● ACTION ITEM: Write the data below out again in full, exactly as shown.

===== SUPPLIED ENTRIES

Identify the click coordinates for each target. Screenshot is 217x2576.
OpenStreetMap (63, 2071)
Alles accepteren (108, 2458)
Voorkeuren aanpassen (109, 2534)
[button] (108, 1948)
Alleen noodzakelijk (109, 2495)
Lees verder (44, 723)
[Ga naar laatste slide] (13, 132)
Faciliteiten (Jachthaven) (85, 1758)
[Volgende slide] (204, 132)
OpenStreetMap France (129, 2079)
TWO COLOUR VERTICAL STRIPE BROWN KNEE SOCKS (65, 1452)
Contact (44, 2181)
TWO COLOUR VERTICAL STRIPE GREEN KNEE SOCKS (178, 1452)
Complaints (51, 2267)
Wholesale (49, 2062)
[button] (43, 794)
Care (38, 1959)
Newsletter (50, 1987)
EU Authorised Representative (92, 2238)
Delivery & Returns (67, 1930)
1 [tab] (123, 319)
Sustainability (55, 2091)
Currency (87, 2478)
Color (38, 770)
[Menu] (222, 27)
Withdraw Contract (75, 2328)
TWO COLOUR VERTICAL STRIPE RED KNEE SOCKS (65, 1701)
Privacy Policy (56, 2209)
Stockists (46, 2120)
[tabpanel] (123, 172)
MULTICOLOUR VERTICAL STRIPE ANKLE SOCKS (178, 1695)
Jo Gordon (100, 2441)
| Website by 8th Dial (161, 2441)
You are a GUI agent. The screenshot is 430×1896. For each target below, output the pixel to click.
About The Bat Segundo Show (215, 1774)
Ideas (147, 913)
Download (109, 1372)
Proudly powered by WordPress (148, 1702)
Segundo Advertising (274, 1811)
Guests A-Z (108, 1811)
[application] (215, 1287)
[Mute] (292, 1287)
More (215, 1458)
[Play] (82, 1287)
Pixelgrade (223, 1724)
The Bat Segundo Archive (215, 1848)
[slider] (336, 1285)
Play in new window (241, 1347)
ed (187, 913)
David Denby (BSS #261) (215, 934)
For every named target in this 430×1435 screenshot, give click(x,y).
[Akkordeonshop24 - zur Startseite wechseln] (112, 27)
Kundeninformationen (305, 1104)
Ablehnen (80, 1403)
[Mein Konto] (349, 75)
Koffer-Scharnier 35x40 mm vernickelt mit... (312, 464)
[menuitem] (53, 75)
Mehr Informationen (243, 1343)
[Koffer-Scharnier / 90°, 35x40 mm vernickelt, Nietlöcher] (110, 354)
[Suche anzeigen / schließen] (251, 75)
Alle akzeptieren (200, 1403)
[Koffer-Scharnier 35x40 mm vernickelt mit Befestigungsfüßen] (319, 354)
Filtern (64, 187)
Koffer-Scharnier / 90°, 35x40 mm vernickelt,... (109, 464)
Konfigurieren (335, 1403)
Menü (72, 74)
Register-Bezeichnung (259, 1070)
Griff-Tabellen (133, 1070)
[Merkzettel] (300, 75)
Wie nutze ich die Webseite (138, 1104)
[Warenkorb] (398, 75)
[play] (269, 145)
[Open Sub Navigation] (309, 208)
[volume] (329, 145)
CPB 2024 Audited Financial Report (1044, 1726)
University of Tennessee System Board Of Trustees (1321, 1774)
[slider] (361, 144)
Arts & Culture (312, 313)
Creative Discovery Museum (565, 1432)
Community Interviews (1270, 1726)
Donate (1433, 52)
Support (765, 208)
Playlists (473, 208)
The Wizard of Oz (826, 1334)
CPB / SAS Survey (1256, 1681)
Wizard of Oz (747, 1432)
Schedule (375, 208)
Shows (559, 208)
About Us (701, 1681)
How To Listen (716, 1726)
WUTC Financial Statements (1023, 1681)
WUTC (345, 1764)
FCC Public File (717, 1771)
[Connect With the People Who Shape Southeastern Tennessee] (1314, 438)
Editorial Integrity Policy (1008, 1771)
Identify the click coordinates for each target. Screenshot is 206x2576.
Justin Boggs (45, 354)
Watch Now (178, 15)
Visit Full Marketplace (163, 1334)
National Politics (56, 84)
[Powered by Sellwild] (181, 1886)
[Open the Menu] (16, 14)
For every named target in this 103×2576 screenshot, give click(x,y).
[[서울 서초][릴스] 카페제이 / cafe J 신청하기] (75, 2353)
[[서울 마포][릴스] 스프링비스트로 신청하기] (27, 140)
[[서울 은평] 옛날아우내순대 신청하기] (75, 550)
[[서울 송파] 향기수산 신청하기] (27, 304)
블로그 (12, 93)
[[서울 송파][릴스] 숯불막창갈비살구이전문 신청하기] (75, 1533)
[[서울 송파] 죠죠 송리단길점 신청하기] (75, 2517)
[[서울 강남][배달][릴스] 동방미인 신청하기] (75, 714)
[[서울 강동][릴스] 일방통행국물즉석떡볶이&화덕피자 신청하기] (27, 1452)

==========

● PROBLEM SOLUTION:
Identify the click coordinates for each target. Screenshot is 217x2576.
OpenStreetMap (63, 2071)
Alles accepteren (108, 2458)
Voorkeuren aanpassen (109, 2534)
[button] (108, 1948)
Alleen noodzakelijk (109, 2495)
Lees verder (44, 723)
[Ga naar laatste slide] (13, 132)
Faciliteiten (Jachthaven) (85, 1758)
[Volgende slide] (204, 132)
OpenStreetMap France (129, 2079)
TWO COLOUR VERTICAL STRIPE BROWN KNEE SOCKS (65, 1452)
Contact (44, 2181)
TWO COLOUR VERTICAL STRIPE GREEN KNEE SOCKS (178, 1452)
Complaints (51, 2267)
Wholesale (49, 2062)
[button] (43, 794)
Care (38, 1959)
Newsletter (50, 1987)
EU Authorised Representative (92, 2238)
Delivery & Returns (67, 1930)
1 [tab] (123, 319)
Sustainability (55, 2091)
Currency (87, 2478)
Color (38, 770)
[Menu] (222, 27)
Withdraw Contract (75, 2328)
TWO COLOUR VERTICAL STRIPE RED KNEE SOCKS (65, 1701)
Privacy Policy (56, 2209)
Stockists (46, 2120)
[tabpanel] (123, 172)
MULTICOLOUR VERTICAL STRIPE ANKLE SOCKS (178, 1695)
Jo Gordon (100, 2441)
| Website by 8th Dial (161, 2441)
You are a GUI agent. The screenshot is 430×1896. For each target below, output the pixel to click.
About The Bat Segundo Show (215, 1774)
Ideas (147, 913)
Download (109, 1372)
Proudly powered by WordPress (148, 1702)
Segundo Advertising (274, 1811)
Guests A-Z (108, 1811)
[application] (215, 1287)
[Mute] (292, 1287)
More (215, 1458)
[Play] (82, 1287)
Pixelgrade (223, 1724)
The Bat Segundo Archive (215, 1848)
[slider] (336, 1285)
Play in new window (241, 1347)
ed (187, 913)
David Denby (BSS #261) (215, 934)
For every named target in this 430×1435 screenshot, give click(x,y).
[Akkordeonshop24 - zur Startseite wechseln] (112, 27)
Kundeninformationen (305, 1104)
Ablehnen (80, 1403)
[Mein Konto] (349, 75)
Koffer-Scharnier 35x40 mm vernickelt mit... (312, 464)
[menuitem] (53, 75)
Mehr Informationen (243, 1343)
[Koffer-Scharnier / 90°, 35x40 mm vernickelt, Nietlöcher] (110, 354)
[Suche anzeigen / schließen] (251, 75)
Alle akzeptieren (200, 1403)
[Koffer-Scharnier 35x40 mm vernickelt mit Befestigungsfüßen] (319, 354)
Filtern (64, 187)
Koffer-Scharnier / 90°, 35x40 mm vernickelt,... (109, 464)
Konfigurieren (335, 1403)
Menü (72, 74)
Register-Bezeichnung (259, 1070)
Griff-Tabellen (133, 1070)
[Merkzettel] (300, 75)
Wie nutze ich die Webseite (138, 1104)
[Warenkorb] (398, 75)
[play] (269, 145)
[Open Sub Navigation] (309, 208)
[volume] (329, 145)
CPB 2024 Audited Financial Report (1044, 1726)
University of Tennessee System Board Of Trustees (1321, 1774)
[slider] (361, 144)
Arts & Culture (312, 313)
Creative Discovery Museum (565, 1432)
Community Interviews (1270, 1726)
Donate (1433, 52)
Support (765, 208)
Playlists (473, 208)
The Wizard of Oz (826, 1334)
CPB / SAS Survey (1256, 1681)
Wizard of Oz (747, 1432)
Schedule (375, 208)
Shows (559, 208)
About Us (701, 1681)
How To Listen (716, 1726)
WUTC Financial Statements (1023, 1681)
WUTC (345, 1764)
FCC Public File (717, 1771)
[Connect With the People Who Shape Southeastern Tennessee] (1314, 438)
Editorial Integrity Policy (1008, 1771)
Identify the click coordinates for each target. Screenshot is 206x2576.
Justin Boggs (45, 354)
Watch Now (178, 15)
Visit Full Marketplace (163, 1334)
National Politics (56, 84)
[Powered by Sellwild] (181, 1886)
[Open the Menu] (16, 14)
For every named target in this 103×2576 screenshot, give click(x,y).
[[서울 서초][릴스] 카페제이 / cafe J 신청하기] (75, 2353)
[[서울 마포][릴스] 스프링비스트로 신청하기] (27, 140)
[[서울 은평] 옛날아우내순대 신청하기] (75, 550)
[[서울 송파] 향기수산 신청하기] (27, 304)
블로그 (12, 93)
[[서울 송파][릴스] 숯불막창갈비살구이전문 신청하기] (75, 1533)
[[서울 송파] 죠죠 송리단길점 신청하기] (75, 2517)
[[서울 강남][배달][릴스] 동방미인 신청하기] (75, 714)
[[서울 강동][릴스] 일방통행국물즉석떡볶이&화덕피자 신청하기] (27, 1452)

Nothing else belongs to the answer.